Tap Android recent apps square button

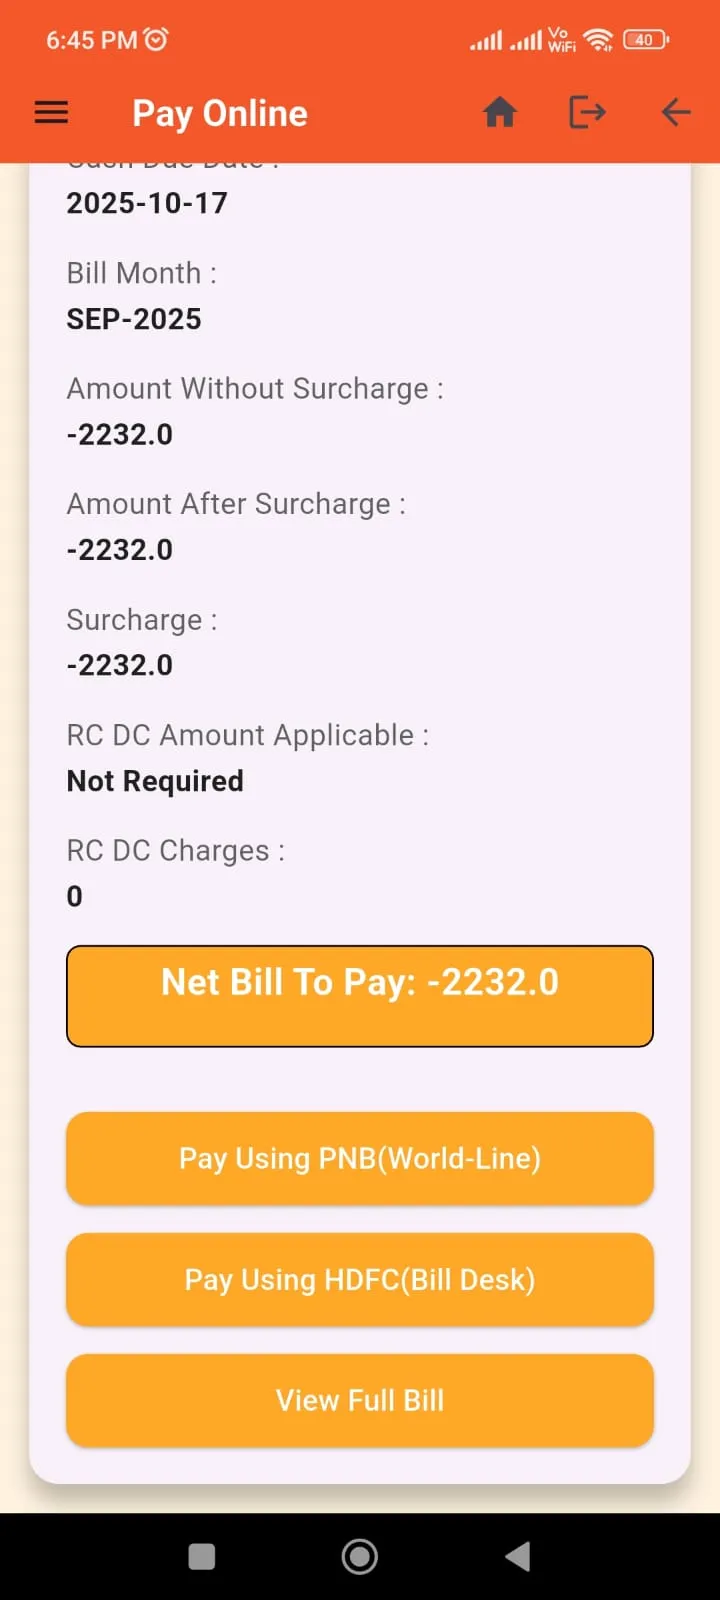[x=202, y=1556]
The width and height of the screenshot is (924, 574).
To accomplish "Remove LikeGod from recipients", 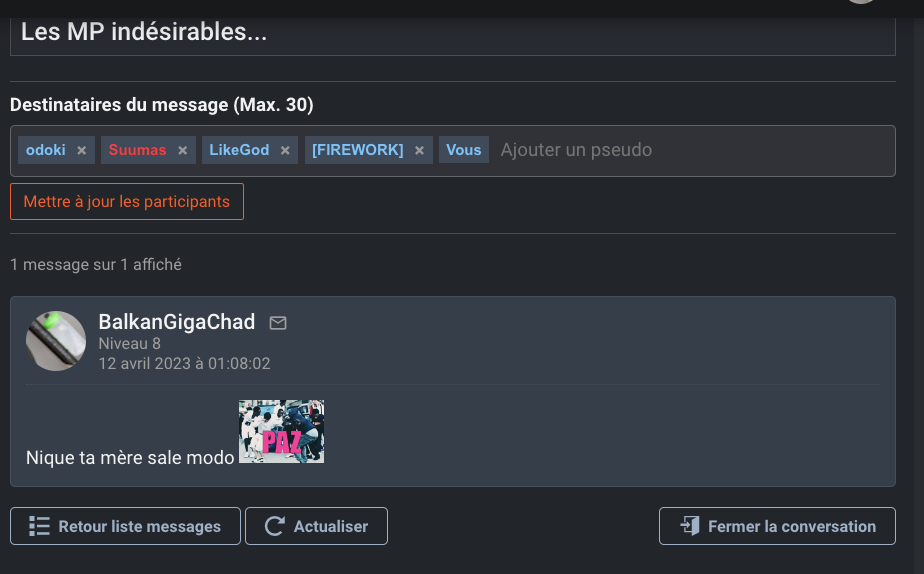I will coord(285,150).
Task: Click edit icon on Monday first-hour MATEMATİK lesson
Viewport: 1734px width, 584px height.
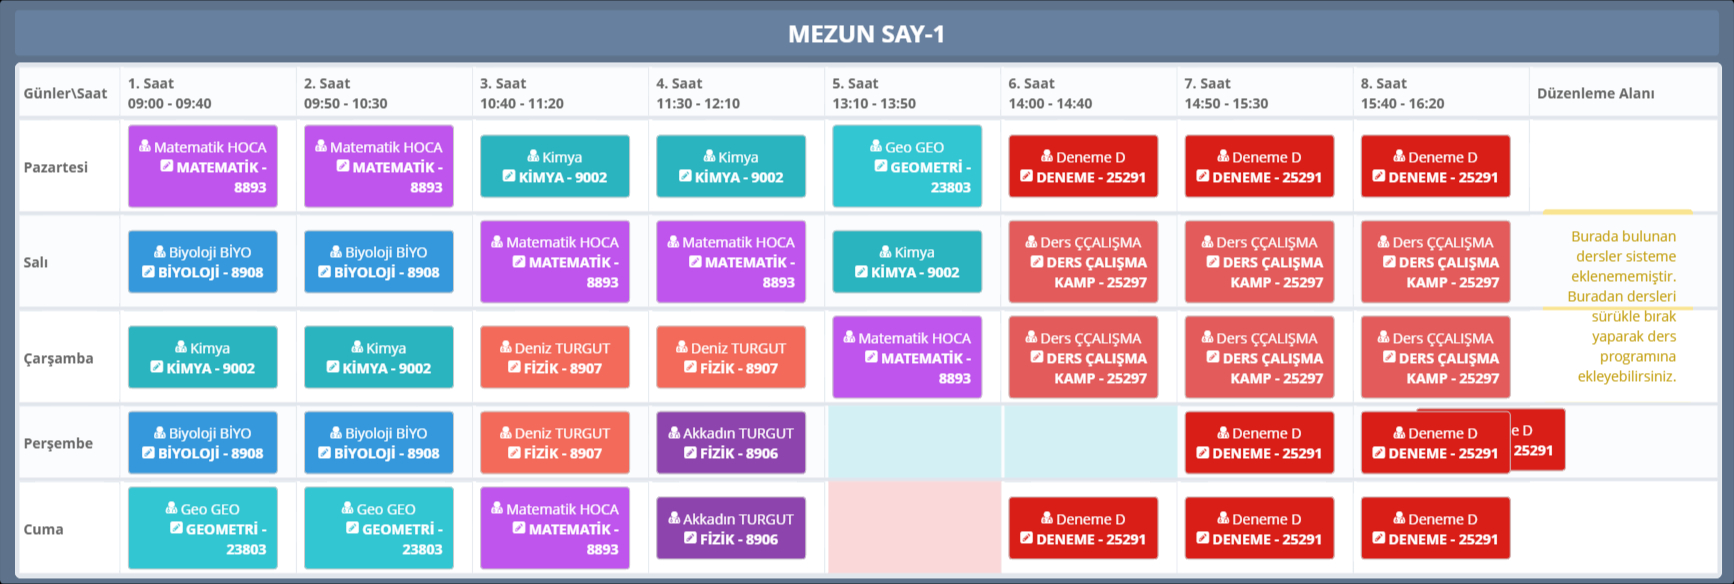Action: click(x=167, y=167)
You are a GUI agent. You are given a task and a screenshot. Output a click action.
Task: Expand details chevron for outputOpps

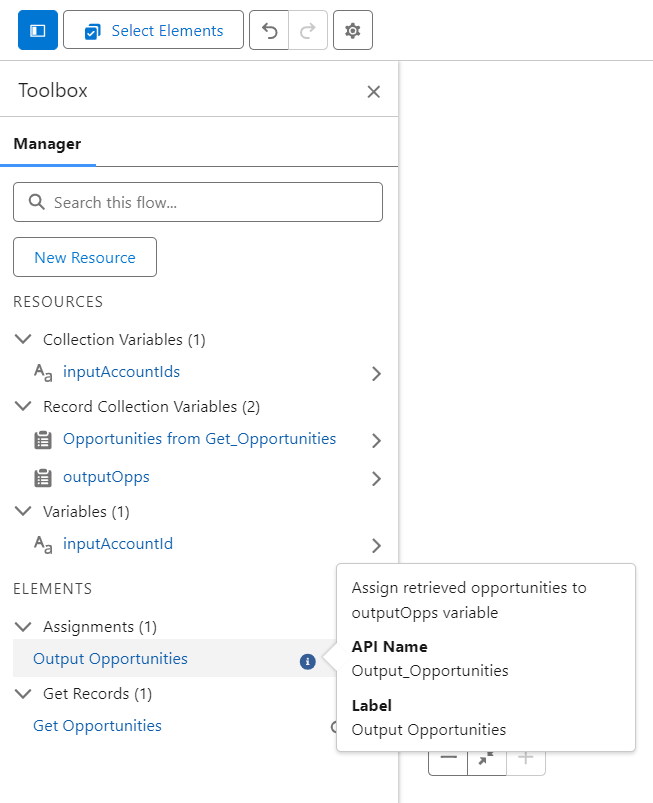click(x=376, y=479)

_ _ _

## TO DO
Lines above that include the string "screenshot" need to be copied.

## EXERCISE RESULT
The width and height of the screenshot is (924, 574).
You are a GUI agent. You are given a task and a screenshot. Output a click action.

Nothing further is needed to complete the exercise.